Когда запалили погребальный костер, неожиданно на уступе, к которому возносилось пламя, показалась женщина. Это была Эвадна, жена Капанея. «Мне надо к нему, поймите!» — вскричала она.

В пламенный гроб его.

Там покончится мука,

Цепи туда я сброшу.

Смерть не та ль нам отрадна,

Если идти за другом,

Куда ему бог назначит.

Она кинулась со скалы в огонь, чтобы отправиться в мир иной вместе с мужем.

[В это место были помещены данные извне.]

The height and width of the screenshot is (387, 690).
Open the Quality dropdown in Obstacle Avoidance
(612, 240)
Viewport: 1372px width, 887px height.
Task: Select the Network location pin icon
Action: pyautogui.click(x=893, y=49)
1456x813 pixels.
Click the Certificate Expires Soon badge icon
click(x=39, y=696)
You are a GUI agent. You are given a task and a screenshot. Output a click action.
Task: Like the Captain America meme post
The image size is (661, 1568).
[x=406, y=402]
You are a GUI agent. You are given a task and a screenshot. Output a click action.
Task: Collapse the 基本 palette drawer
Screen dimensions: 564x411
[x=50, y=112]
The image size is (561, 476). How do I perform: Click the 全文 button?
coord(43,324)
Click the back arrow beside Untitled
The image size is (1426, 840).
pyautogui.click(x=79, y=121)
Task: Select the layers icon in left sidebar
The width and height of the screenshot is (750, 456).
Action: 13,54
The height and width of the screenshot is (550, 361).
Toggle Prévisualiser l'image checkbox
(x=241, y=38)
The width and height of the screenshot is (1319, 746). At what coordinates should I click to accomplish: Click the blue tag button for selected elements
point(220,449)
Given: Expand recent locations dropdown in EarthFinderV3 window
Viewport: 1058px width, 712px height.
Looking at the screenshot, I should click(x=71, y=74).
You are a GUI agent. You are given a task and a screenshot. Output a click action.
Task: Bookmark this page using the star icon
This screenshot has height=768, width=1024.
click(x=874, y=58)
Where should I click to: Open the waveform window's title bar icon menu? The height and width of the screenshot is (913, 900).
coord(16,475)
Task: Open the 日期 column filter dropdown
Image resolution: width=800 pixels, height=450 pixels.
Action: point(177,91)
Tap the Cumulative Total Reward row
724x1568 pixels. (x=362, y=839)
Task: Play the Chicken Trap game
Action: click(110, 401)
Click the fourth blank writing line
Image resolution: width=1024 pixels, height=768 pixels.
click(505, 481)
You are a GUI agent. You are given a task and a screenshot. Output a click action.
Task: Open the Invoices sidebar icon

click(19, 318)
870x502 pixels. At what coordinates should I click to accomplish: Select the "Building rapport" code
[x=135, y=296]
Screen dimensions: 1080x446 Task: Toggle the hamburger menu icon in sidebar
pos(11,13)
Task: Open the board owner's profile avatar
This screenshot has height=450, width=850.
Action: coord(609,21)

Если матери утешились тем, что души их детей наконец обрели покой, то сыновья погибших не простили фиванцам бесчинства. Глядя на рвущиеся к небу языки костра, они поклялись отомстить, когда возмужают. «Спят в могилах наши отцы, но не уснет никогда гнев на тех, кто глумился над ними». Десять лет спустя они выступили в поход на ненавистные Фивы и завоевали их. Поверженных жителей обратили в бегство, а сам город сровняли с землей. Прорицатель Тиресий погиб во время массового исхода. От древних Фив осталось только ожерелье Гармонии, которое увезли в Дельфы и еще много столетий показывали паломникам. Сыновья аргосских вождей, хотя и одержали победу там, где потерпели поражение их отцы, получили прозвище Эпигоны, «родившиеся после», как будто они появились на свет слишком поздно, когда время великих подвигов уже давно прошло. Но Фивы пали до того, как греческие корабли отправились на Трою, и сыну Тидея Диомеду еще только предстояло прославиться как одному из самых доблестных героев, сражавшихся под троянскими стенами.